You added about a lb of weight per month on your bulk, so my initial instinct is to say that you are afraid to put weight on and are therefore not eating enough.

The purpose of the allpro routine is to gain size first, and then strength. So if you are focused only on getting stronger, I would suggest you rotate to a more strength based powerlifting routine, such as 5x5, 5/3/1, etc...

If you want to get bigger, you need to eat more, you should ideally be adding a pound per week during a bulk on allpro. You can keep the fat off during this bulk by walking / swimming on your off days. I made the mistake of thinking "I'm bulking! No cardio for me, just 3 days of lifting" and because of that I put on a little more fat than I would have liked. 3 days of lifting isn't enough to have a healthy routine, and allpro recommends that you do cardio on off days.

Also, try transitioning to barbell bench press. You'll be able to press more, and It may help with your shoulder issues.

*EDIT*
also, take a week off!
The biggest problem I had on allpro was that the "deload" weeks were not really deloads at all. 8 reps with more than 75% of your 1rm is not a "break". I was consistently fatigued and I was paranoid about taking a week off. Trust me, this routine will beat you up if you don't take a week off between cycles.

If I were to run allpro again (and I'm probably gonna in the near future) I would take a week between each 5-week mesocycle where I drop the weight down and do different exercises:

for example, I'd do leg press or regular deadlifts instead of squat, I'd drop stiff legged deadlifts for hamstring curls, bench press would be replaced by cable flyes with light weight

You're right that I am a bit afraid to gain weight. I'm also trying not to gain weight because I sometimes fast for religious reasons and I feel like it's easier to fast and stay focused on my studies when my caloric needs are ~2300cal vs 2800+ calories. So there's also a lifestyle thing. So with that being said I'm pretty sure my goal right now is to gain strength/maintain strength while not going above 160lbs. Is this a dumb goal? Should i do a 5x5?
 
I heard the conjugate method wan't really optimal for raw/natty lifters. Thoughts?

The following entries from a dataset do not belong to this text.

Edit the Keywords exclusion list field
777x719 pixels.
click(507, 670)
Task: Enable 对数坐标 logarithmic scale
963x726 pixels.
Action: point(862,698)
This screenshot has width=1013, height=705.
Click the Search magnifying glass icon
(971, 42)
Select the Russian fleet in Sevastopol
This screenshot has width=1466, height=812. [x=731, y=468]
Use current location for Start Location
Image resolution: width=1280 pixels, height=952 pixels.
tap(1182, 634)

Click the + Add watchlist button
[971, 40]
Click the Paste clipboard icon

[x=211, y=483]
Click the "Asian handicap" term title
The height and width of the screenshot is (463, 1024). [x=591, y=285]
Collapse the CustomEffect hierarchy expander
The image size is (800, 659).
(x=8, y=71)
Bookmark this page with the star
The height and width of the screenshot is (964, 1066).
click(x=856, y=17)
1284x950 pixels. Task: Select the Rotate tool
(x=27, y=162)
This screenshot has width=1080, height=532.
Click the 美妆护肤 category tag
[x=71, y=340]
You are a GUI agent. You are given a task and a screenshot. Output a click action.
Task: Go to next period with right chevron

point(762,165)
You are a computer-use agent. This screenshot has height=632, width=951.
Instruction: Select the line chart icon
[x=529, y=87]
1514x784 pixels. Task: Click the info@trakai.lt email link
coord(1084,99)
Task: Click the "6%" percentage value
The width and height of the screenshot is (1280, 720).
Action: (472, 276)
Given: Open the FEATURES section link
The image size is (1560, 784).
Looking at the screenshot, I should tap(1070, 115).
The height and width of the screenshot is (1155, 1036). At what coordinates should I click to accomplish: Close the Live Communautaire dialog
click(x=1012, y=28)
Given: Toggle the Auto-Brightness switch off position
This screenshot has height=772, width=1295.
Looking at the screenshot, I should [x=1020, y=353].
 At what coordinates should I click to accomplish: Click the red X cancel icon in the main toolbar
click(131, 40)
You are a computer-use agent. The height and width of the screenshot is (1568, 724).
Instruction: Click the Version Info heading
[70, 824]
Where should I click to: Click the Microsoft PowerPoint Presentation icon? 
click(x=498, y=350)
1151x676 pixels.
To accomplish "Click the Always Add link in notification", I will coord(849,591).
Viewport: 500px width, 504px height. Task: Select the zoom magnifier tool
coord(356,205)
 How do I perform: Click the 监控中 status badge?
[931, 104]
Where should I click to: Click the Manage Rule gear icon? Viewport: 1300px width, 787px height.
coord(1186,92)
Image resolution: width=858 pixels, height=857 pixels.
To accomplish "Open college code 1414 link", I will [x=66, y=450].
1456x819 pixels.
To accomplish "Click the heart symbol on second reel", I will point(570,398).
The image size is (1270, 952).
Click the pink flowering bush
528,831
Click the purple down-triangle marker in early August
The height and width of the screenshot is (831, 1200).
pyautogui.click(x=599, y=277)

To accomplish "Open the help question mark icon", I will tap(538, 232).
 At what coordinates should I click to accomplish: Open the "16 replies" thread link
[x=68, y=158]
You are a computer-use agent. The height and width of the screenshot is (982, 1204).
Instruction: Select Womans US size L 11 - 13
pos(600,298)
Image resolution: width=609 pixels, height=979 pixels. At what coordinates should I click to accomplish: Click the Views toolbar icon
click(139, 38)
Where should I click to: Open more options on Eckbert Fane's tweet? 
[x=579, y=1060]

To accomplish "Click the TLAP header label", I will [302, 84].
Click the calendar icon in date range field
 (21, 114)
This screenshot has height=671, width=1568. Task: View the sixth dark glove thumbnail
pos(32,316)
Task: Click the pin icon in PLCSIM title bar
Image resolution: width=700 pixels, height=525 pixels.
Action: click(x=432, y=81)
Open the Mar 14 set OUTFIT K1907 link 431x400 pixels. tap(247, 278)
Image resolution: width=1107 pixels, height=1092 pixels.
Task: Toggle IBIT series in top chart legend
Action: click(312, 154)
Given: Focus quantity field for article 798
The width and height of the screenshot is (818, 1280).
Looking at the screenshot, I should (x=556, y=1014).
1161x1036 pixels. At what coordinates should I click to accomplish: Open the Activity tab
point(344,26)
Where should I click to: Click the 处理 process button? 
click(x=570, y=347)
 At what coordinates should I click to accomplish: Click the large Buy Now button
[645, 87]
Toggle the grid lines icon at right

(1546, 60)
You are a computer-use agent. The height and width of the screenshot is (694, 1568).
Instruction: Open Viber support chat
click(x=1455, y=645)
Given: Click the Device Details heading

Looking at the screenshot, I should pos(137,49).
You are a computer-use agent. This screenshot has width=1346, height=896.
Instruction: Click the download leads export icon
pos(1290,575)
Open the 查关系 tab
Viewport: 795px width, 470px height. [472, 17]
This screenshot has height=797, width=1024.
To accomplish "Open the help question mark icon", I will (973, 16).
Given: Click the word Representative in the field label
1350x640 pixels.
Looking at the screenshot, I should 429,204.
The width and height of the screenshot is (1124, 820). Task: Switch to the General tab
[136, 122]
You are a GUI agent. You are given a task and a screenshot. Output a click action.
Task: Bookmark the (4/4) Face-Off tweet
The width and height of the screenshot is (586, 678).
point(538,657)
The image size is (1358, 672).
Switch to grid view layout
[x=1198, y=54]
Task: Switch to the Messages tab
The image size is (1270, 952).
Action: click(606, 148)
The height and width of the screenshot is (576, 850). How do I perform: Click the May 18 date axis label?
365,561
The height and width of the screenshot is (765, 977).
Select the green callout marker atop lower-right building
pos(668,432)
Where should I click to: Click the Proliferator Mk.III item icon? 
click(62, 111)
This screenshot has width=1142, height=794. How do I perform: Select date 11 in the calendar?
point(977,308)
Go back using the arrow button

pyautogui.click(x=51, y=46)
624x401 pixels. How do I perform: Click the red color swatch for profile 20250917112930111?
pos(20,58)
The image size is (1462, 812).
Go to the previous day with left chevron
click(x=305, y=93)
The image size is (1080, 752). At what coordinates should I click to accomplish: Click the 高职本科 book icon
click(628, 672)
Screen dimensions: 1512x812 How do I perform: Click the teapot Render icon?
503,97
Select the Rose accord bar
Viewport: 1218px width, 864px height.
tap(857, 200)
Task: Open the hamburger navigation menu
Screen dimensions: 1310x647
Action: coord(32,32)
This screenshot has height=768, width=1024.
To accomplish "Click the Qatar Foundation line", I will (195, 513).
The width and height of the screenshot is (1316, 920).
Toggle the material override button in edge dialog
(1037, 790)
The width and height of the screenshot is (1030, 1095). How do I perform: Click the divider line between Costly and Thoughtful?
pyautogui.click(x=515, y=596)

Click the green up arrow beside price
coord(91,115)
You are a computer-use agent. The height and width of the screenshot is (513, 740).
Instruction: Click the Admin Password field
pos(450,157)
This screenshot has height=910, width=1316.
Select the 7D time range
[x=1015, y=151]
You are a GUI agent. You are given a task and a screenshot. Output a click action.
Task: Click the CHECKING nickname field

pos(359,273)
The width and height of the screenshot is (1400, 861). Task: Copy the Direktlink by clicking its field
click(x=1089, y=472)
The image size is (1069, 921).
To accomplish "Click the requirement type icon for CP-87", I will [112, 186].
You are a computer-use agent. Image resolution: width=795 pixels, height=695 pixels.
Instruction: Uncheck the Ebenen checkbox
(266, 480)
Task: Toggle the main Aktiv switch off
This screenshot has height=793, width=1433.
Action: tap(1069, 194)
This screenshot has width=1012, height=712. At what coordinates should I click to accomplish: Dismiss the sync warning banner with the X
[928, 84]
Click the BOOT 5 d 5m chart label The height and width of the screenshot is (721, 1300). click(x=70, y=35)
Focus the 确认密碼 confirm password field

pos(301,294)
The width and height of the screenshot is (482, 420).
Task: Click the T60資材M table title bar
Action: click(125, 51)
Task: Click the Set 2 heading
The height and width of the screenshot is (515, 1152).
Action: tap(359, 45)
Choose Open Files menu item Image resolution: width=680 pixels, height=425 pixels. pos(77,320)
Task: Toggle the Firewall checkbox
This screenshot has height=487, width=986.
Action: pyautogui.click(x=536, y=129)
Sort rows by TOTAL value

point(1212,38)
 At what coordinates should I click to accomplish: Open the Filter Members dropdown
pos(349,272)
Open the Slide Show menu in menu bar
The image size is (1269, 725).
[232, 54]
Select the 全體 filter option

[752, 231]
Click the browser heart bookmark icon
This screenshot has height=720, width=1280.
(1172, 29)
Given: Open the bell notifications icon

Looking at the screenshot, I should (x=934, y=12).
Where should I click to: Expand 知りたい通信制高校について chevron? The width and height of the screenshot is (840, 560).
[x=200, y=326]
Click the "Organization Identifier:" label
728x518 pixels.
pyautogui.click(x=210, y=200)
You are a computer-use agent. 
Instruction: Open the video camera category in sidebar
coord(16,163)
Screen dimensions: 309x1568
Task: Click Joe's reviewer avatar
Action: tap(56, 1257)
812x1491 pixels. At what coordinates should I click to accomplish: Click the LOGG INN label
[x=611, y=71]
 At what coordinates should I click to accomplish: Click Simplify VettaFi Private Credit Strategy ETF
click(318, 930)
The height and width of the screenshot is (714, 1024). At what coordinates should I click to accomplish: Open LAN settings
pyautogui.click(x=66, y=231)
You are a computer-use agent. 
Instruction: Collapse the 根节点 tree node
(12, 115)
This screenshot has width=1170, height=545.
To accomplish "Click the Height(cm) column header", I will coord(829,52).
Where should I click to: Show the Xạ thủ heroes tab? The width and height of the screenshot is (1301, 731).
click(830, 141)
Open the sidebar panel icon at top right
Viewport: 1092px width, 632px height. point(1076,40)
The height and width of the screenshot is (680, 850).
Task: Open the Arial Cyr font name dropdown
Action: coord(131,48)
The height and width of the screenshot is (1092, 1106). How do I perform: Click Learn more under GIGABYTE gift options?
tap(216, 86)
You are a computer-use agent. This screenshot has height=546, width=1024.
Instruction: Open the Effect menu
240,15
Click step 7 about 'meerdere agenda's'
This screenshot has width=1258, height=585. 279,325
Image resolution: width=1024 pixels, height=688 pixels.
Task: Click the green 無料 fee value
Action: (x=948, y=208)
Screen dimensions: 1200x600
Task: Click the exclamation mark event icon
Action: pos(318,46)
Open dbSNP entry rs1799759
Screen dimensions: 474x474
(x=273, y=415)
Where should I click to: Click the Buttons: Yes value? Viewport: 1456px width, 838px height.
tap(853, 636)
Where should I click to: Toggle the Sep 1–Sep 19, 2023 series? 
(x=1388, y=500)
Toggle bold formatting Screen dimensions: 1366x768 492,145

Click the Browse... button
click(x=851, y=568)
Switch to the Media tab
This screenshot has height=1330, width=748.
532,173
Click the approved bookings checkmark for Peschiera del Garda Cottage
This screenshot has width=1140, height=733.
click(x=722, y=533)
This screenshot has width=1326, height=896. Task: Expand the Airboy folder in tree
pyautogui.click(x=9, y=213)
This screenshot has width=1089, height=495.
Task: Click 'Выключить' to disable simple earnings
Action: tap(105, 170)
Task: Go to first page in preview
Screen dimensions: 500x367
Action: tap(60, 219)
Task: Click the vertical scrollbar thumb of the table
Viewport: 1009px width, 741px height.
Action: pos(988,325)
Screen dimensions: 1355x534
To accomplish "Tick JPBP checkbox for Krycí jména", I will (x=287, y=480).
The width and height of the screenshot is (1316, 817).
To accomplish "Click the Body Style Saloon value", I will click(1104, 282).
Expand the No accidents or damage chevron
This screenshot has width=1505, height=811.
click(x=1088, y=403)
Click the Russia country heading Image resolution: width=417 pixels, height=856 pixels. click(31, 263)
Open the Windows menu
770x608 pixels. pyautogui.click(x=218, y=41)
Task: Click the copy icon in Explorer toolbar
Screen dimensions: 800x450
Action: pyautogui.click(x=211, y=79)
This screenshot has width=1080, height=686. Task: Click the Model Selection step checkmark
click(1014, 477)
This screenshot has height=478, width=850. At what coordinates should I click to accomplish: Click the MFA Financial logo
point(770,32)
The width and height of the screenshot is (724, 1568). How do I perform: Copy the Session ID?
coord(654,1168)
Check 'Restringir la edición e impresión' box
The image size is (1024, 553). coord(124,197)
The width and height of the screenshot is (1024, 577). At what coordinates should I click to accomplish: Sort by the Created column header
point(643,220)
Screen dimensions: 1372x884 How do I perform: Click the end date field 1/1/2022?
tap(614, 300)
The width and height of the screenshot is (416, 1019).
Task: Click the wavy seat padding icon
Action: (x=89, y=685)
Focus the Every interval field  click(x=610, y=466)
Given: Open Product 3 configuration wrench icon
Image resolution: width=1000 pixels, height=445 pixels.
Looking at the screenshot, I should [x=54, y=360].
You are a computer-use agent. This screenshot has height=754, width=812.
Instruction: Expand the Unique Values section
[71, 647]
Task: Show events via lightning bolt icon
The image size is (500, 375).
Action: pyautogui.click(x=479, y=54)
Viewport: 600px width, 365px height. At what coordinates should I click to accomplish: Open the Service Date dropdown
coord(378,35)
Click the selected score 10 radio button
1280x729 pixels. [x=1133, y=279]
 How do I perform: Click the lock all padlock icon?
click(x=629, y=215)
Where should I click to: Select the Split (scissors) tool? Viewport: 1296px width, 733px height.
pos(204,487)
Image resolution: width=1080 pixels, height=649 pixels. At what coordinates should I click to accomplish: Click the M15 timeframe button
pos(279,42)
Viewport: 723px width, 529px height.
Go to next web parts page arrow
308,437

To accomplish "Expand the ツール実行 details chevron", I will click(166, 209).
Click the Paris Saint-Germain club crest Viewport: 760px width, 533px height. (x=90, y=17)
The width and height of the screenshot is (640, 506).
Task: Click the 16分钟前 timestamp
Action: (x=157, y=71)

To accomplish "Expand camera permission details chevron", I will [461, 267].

I'm not sure there really is any "optimal" program for certain lifters, raw or natty, but I know from my own anecdotal experience (natty) and watching a few people on Youtube (pretty sure natty) who run conjugate that there's definitely strength gains to be made running conjugate. I know it gets criticism because of the resistance bands and chains you'll see guys using in conjugate, but I personally don't use them. Instead I focus on exercise variations to hammer weakpoints and use dynamic days to really work on speed and power. To me it just makes sense anatomically that the weakpoints are a result of a certain muscle group being weaker and emphasizing those muscle groups through other variations allows the entire movement to become stronger. Conjugate is pretty low volume so that's another consideration.
 
You're right that I am a bit afraid to gain weight. I'm also trying not to gain weight because I sometimes fast for religious reasons and I feel like it's easier to fast and stay focused on my studies when my caloric needs are ~2300cal vs 2800+ calories. So there's also a lifestyle thing. So with that being said I'm pretty sure my goal right now is to gain strength/maintain strength while not going above 160lbs. Is this a dumb goal? Should i do a 5x5?
I think 5/3/1 or 5x5 would be a better fit for your goals.
You aren't gonna get much stronger and will probably burn out doing allpro without eating properly. At least with a 5x5 or even 5x3 the volume will be in a more manageable range. Either way you should try to eat more when you can if you want to continue progressing.